Botvinnik stated the value of self-expression in chess. Generally, I do avoid specific move/variation theoretical debates that the strongest computer wins. We have some fine computer analysts on this site; let them shine at their forte! Successful people in many walks of life are copycats of knowledge; chess is no different.

With that, I'm about to put 6.Qf3 in 1873 to bed, as soon my next post is edited.

Feb-15-21
Premium Chessgames Member
  fredthebear: Ol' FTB finally did get to my "other" (bigger, less beloved) chess library and pulled "The Chess-Player's Handbook" by Howard Staunton, Foreword by GM Raymond Keene. Staunton's Handbook was originally published in 1847 in London, so Mr. Gifford should have known about it, and READ it by 1873, IMHO (or at least the chapter on the Queen's Gambit). My paperback edition was printed in 1985 (arrangements by B. T. Batsford, London).

Staunton's Handbook is wonderfully informative; 518 pages long. It lacks an index, but the Table of Contents is 3 pages long, so there's no difficulty finding a particular topic. There are many, many game examples in orderly fashion by opening, variation, and synopsis. The names of the players are given, but not the date or location of most games. Most pages have footnotes, which may contain historical information.

My Brief Outline of the Table of Contents:

Book I - Introduction, Terms, Rules, Observations, etc.

Book II - Open Game/King's Knight

Book III - Open Game/King's Bishop

Book IV - Open Game/King's Gambit

Book V - Closed Game & Semi-Open Game (Irregular)

Book VI - Endings (almost 100 pages worth!)

The reprint remains in English Descriptive Notation. The print is clear and the binding is sturdy, but some of the diagrams are too dark. The diagrams are not a problem for an experienced player, but lack of focus would slow down a beginner. The handbook wisely used clear, enlarged diagrams in the beginning chapter as wide as the page, then downsized diagrams in later chapters to save some space.

It is well-referenced, mentioning various other books, especially the German "Handbuch" and the "Chess-Player's Chronicle" and includes writers from centuries ago: Ruy Lopez, Salvio, Greco, Cozio, Lolli, Ponziani, Philidor, Sarratt, Allgaier, Bertin, Kassim, Lewis, Bilguer, Jaenisch, etc. etc.

Surely this publication was the crème de la crème of it's day.

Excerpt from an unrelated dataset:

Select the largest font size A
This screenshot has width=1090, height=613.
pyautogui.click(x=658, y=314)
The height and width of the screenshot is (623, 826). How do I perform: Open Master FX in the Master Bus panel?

It has been re-printed more than two dozen times since 1847. Staunton organized the first international chess tournament, London 1851; this event likely served as a launchpad for spreading Staunton's Handbook.

Ol' FTB was stunned to see Algebraic Notation (long form) explained on p. 501! I had wrongly thought this recording method was a 20th Century invention. There are a couple other types of notations given as well, each having a method for numbering the squares 11-88 by rank and/or file.

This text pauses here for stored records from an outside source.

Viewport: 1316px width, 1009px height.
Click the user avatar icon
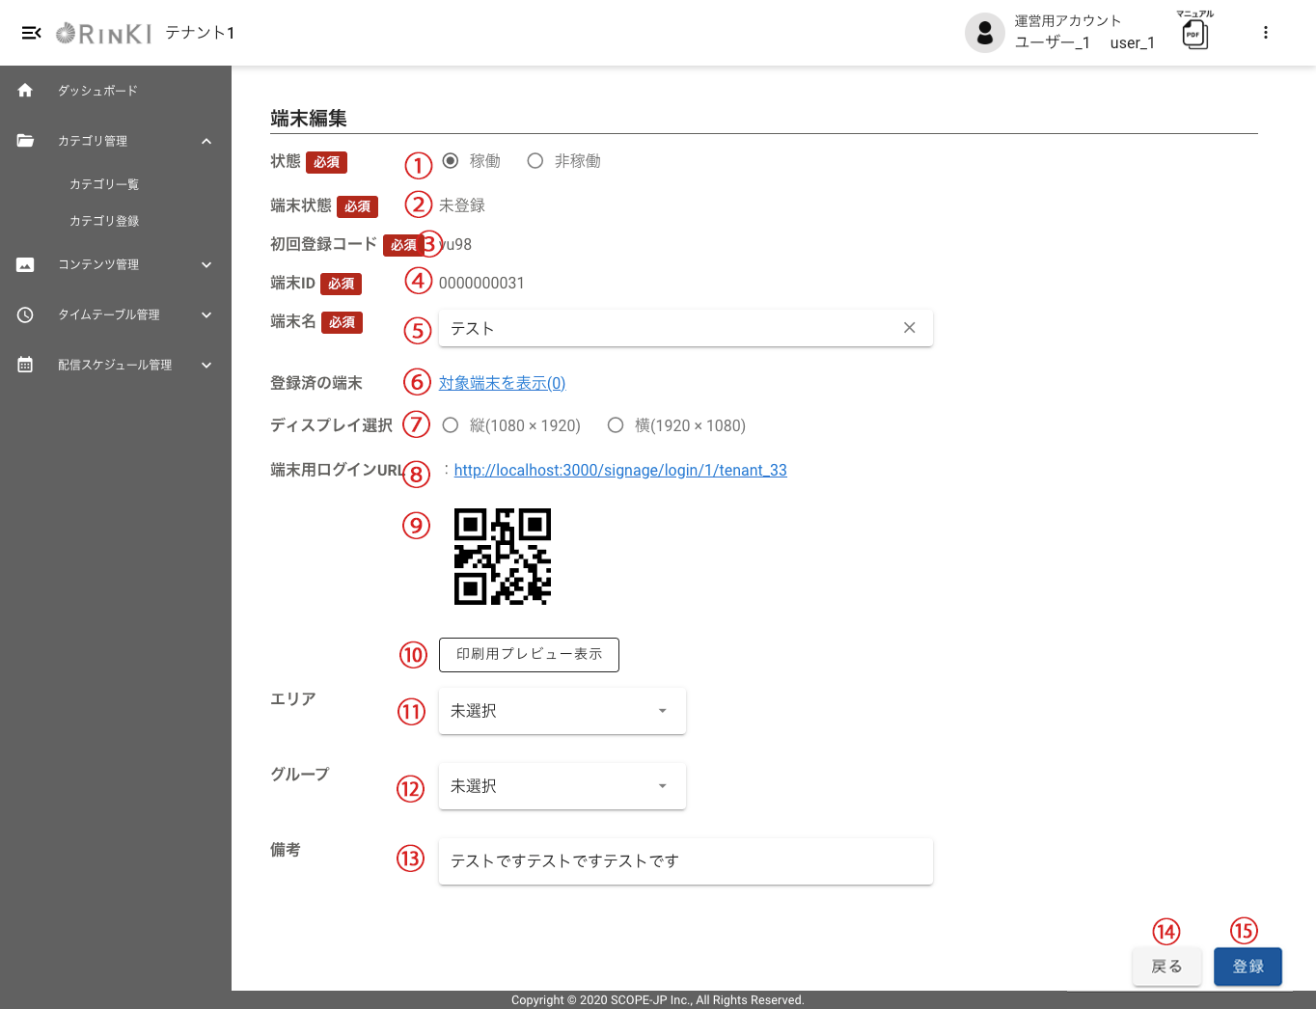click(x=984, y=33)
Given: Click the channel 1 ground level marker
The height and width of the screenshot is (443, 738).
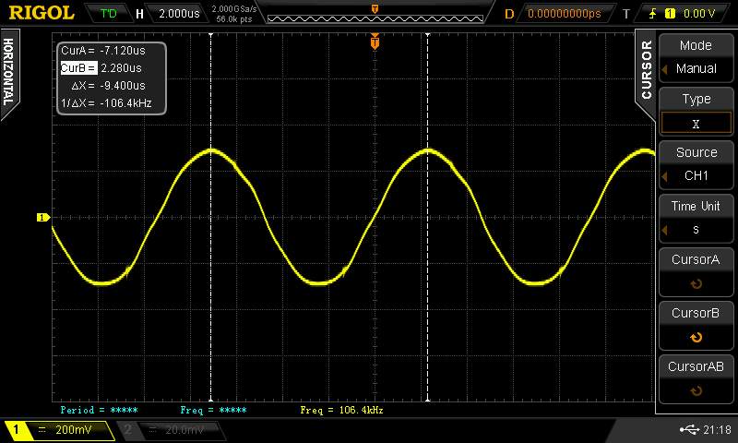Looking at the screenshot, I should coord(42,218).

So, what about the Queen's Gambit Accepted, 6.Qf3? Yes, Alessandro Salvio's Trap is given within the 1st Game of the Queen's Gambit, explained on pp. 355-356! <Eggman> is correct. Mr. Gifford should have known/seen 6.Qf3 wins a piece, assuming Gifford knew how to read and could afford Staunton's Handbook.

I was further stunned to see QGA 3.e4 as the 2nd Game example. This too, I had figured for a 20th Century invention. (Again, the handbook is written in English Descriptive Notation, but our conversation on this page has been using Algebraic Notation.)

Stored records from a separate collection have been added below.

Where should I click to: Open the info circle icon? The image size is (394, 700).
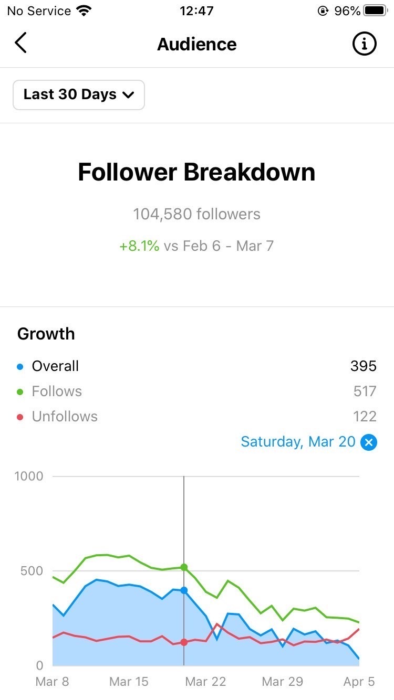pyautogui.click(x=364, y=44)
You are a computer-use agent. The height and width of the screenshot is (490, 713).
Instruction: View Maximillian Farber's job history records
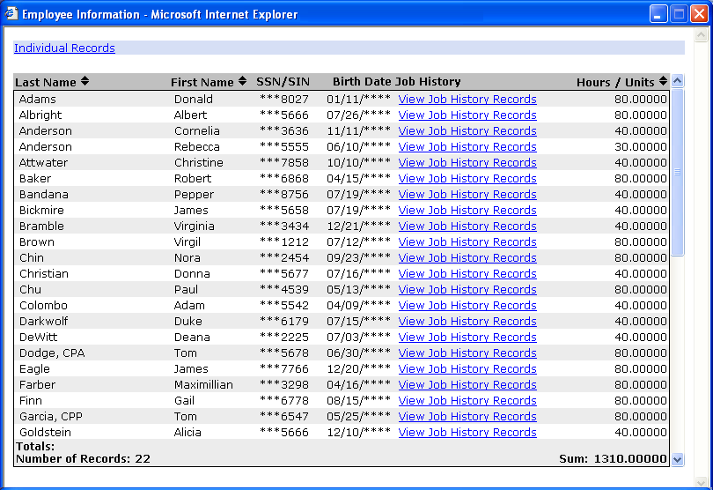coord(467,385)
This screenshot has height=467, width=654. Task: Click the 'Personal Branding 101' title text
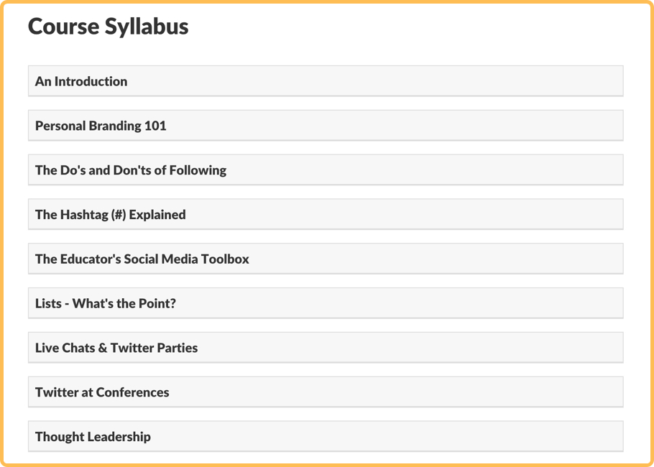[101, 126]
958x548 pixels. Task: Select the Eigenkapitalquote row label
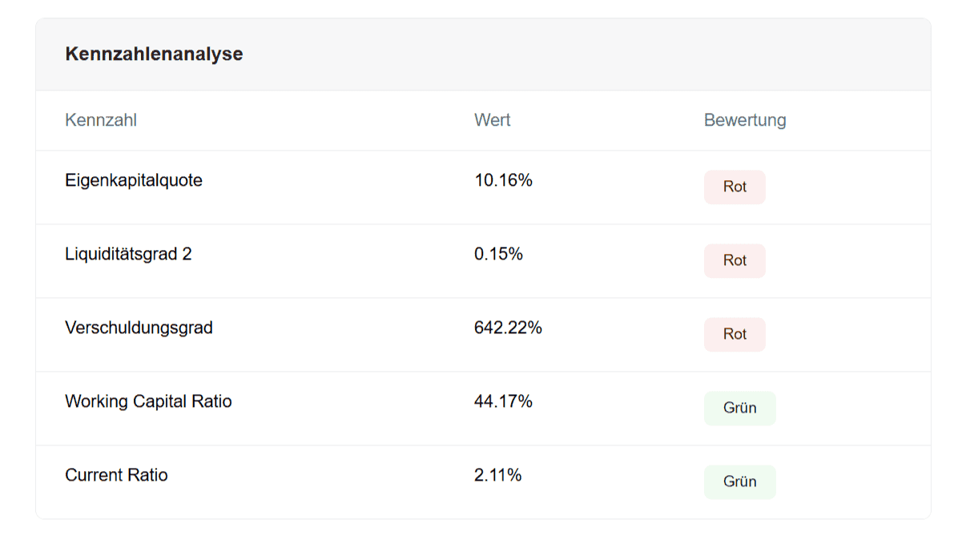134,179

It is clear to me that Mr. Howard Staunton did his homework researching other materials in non-English languages and put great effort into his publication. These games were played all over the world, particularly Europe -- not just England.

Staunton's Handbook is still a worthwhile read for the modern player given the amount of information covered. In recent times (historical references aside), it might be comparable to "The Mammoth Book of Chess"/"Chess: Tactics and Strategy" (reprint under a different title) by Graham Burgess, or "Chess: 5334 Problems, Combinations and Games" by László Polgár.